Closing Line: “Yes, Sir, of sharks and men,” gravely replied the captain.

 

PART 2 – CHAPTER I: THE INDIAN OCEAN

Opening Line: We now come to the second part of our journey under the sea. The first ended with the moving scene in the coral cemetery, which left such a deep impression on my mind.

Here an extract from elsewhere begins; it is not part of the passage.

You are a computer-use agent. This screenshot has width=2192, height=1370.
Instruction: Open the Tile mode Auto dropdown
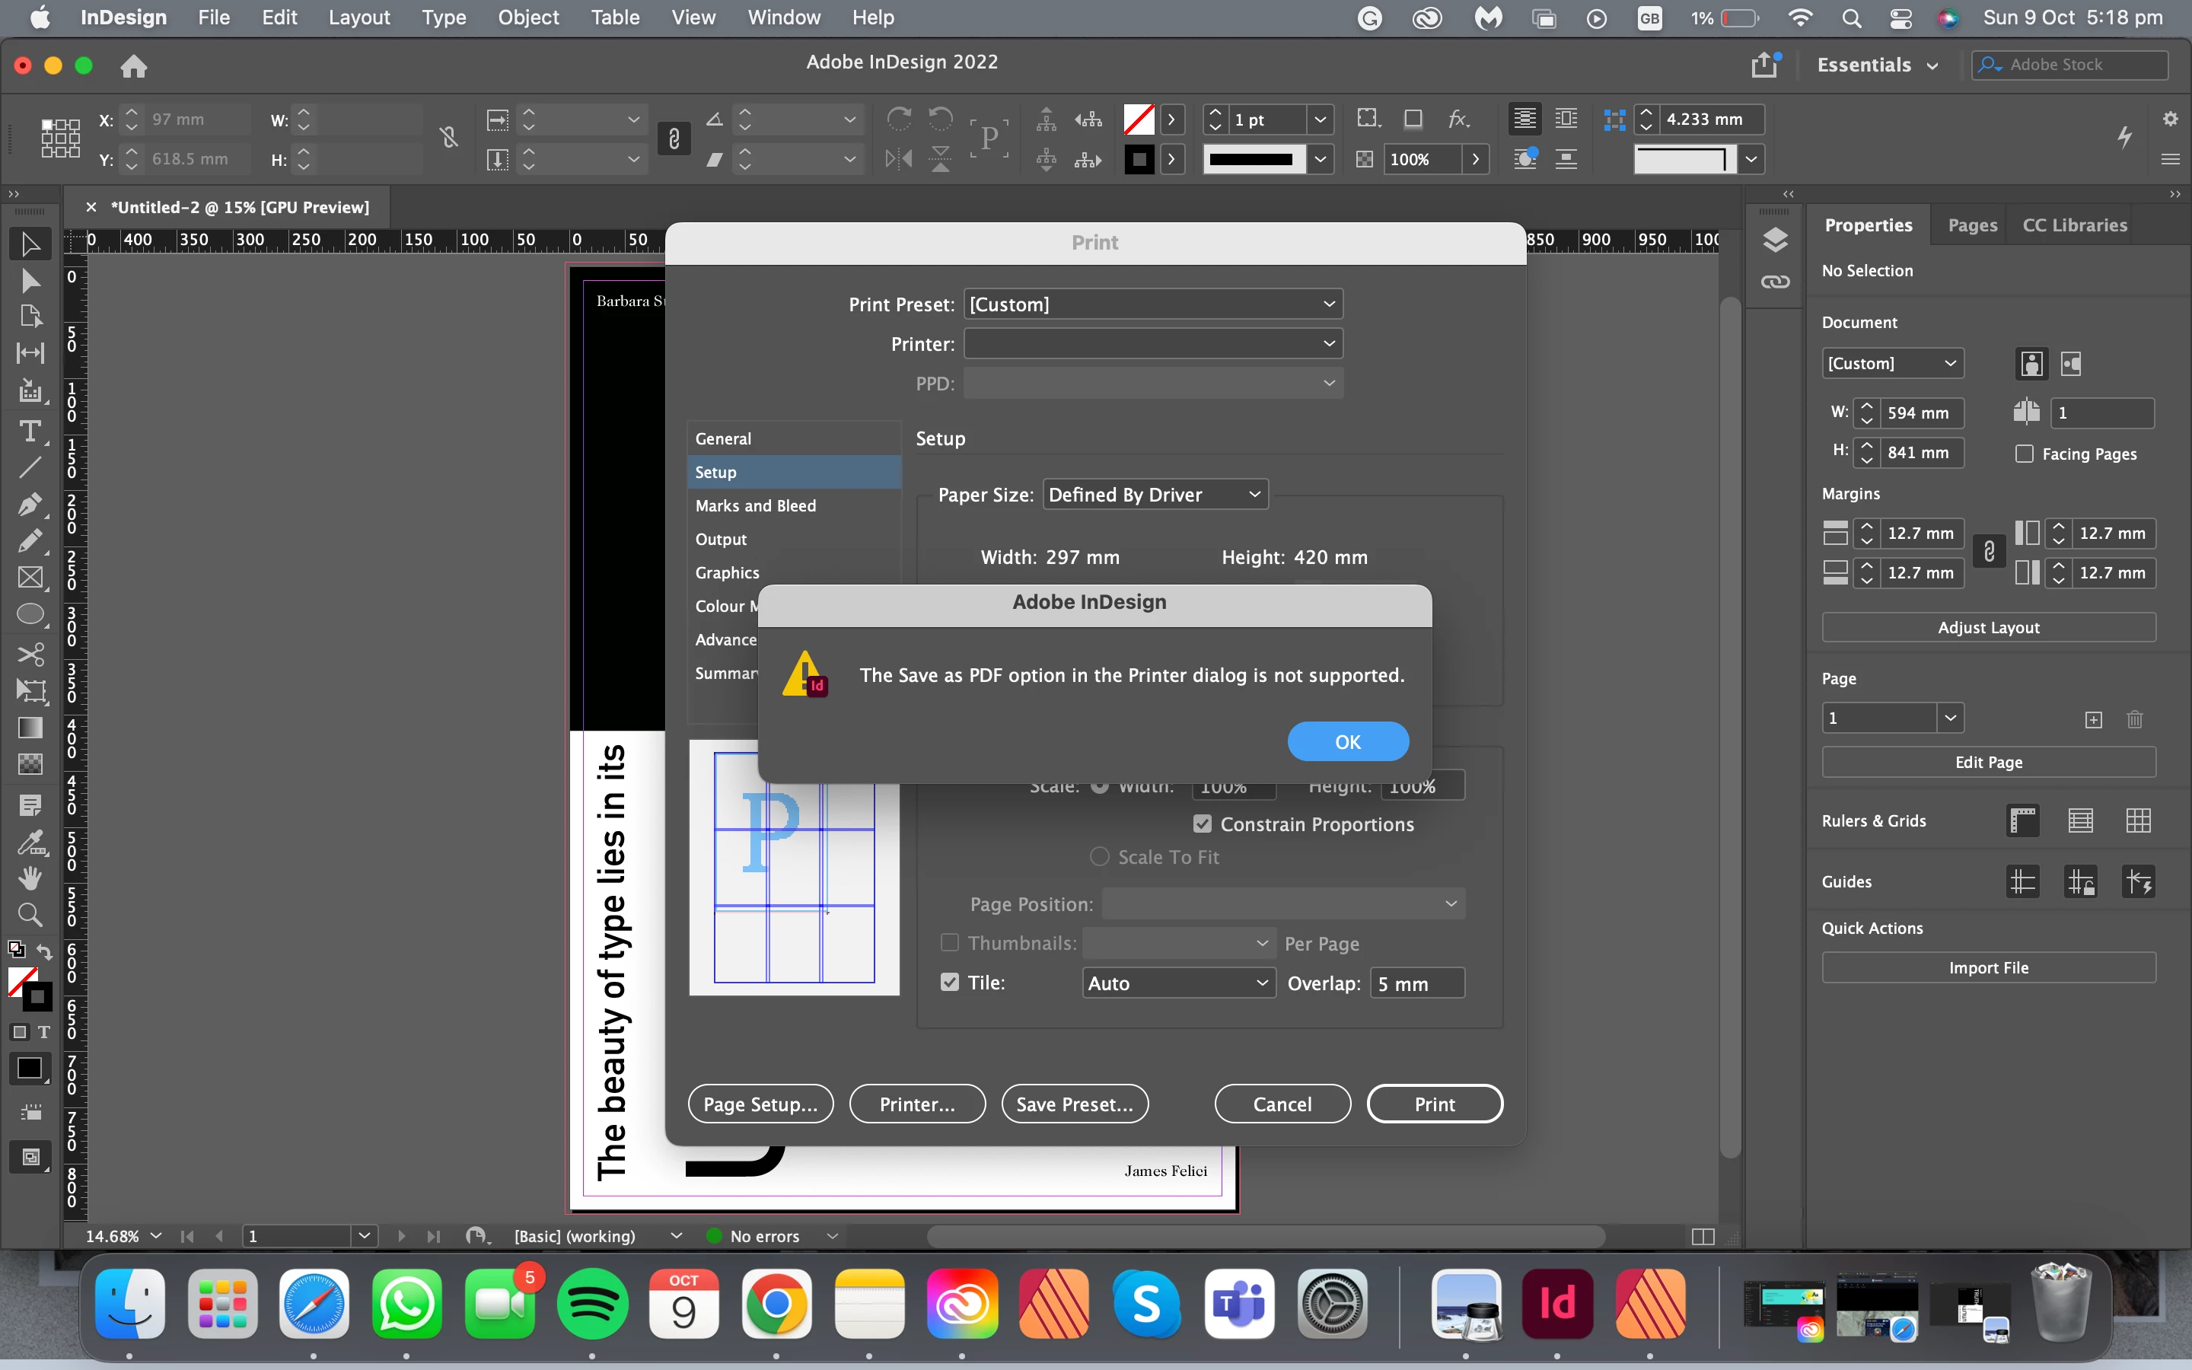pyautogui.click(x=1177, y=983)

PART 2 – CHAPTER XXIII: CONCLUSION

Closing Line: And to the question asked by Ecclesiastes 3,000 years ago, “That which is far off and exceeding deep, who can find it out?” two men alone of all now living have the right to give an answer- CAPTAIN NEMO AND MYSELF.

The End.

Book  5:  Her Daughters Dream – by Francine Rivers

CHAPTER I:  Hildemara Rose

Opening Line:  Hildemara lay in the darkness, her nightgown damp with perspiration.

 

CHAPTER XLI:  

Closing Line: The End

 

 

Book  6: The Swiss Family Robinson – by Johann David Wyss

CHAPTER I: Shipwreck

Opening Line: For many days we had been tempest-tossed.

 

CHAPTER XVIII: An English Ship

Closing Line: I finish these few lines whilst the ship’s boat is waiting. My sons will thus receive my last blessing. May God ever be with them. Adieu I

 

 

Book 7: Harry Potter and the Deathly Hallows – by J. K. Rowling

CHAPTER I:  The Dark Lord Ascending

Opening Line: The two men appeared out of nowhere, a few yards apart in the narrow, moonlit lane.

 

CHAPTER XXXVI:  The Flaw in the Plan

Closing Line: “That wand’s more trouble than it’s worth,” said Harry. “And quite honestly,” he turned away from the painted portraits, thinking now only of the four poster bed lying waiting for him in Griffindor Tower, and wondering whether Kreacher might bring him a sandwich there, “I’ve had enough trouble for a lifetime.”

 

EPILOUGE: Nineteen years later

The scar had not pained Harry for nineteen years. All was well.

 

 

Book 8: Black Beauty – by Anna Sewell

CHAPTER I:  My Early Home

Opening Line: The first place that I can well remember was a large pleasant meadow with a pond of clear water in it.

 

CHAPTER XLIX:  My Last Home

Closing Line: My troubles are all over, and I am at home; and often before I am quite awake, I fancy I am still in the orchard at Birtwick, standing with my old friends under the apple-trees.

THE END

 

 

Book 9: The Secret Garden – by Frances Hodgson Burnett

CHAPTER I:  There’s No One Left

Opening Line: When Mary Lennox was sent to Misselthwaite Manor to live with her uncle everybody thought she was the most disagreeable-looking child ever seen.

 

CHAPTER XXVII:  In the Garden

Closing Line: And by his, side with his head up in the air and his eyes full of laughter walked as strongly and steadily as any boy in Yorkshire–Master Colin.

 

 

Book 10: Star Trek Academy: Collision Course – by William Shatner (with Garfield Reeves-Stevens, Judith Reeves-Stevens)

CHAPTER I:  

Opening Line: That first night in San Francisco when it all began was cool and gray and thick with fog. Soft billows of it drifted over the Academy, causing its tall locked gates to phase in and out of visibility for the teenager dressed in black, lost in the shadows across Pacific Street.

 

CHAPTER LVI:  

Closing Line: He was seventeen years old and this should have been the best day of his life. But it wasn’t. There was no one he could share his news with. Jim Kirk was alone and he didn’t like it.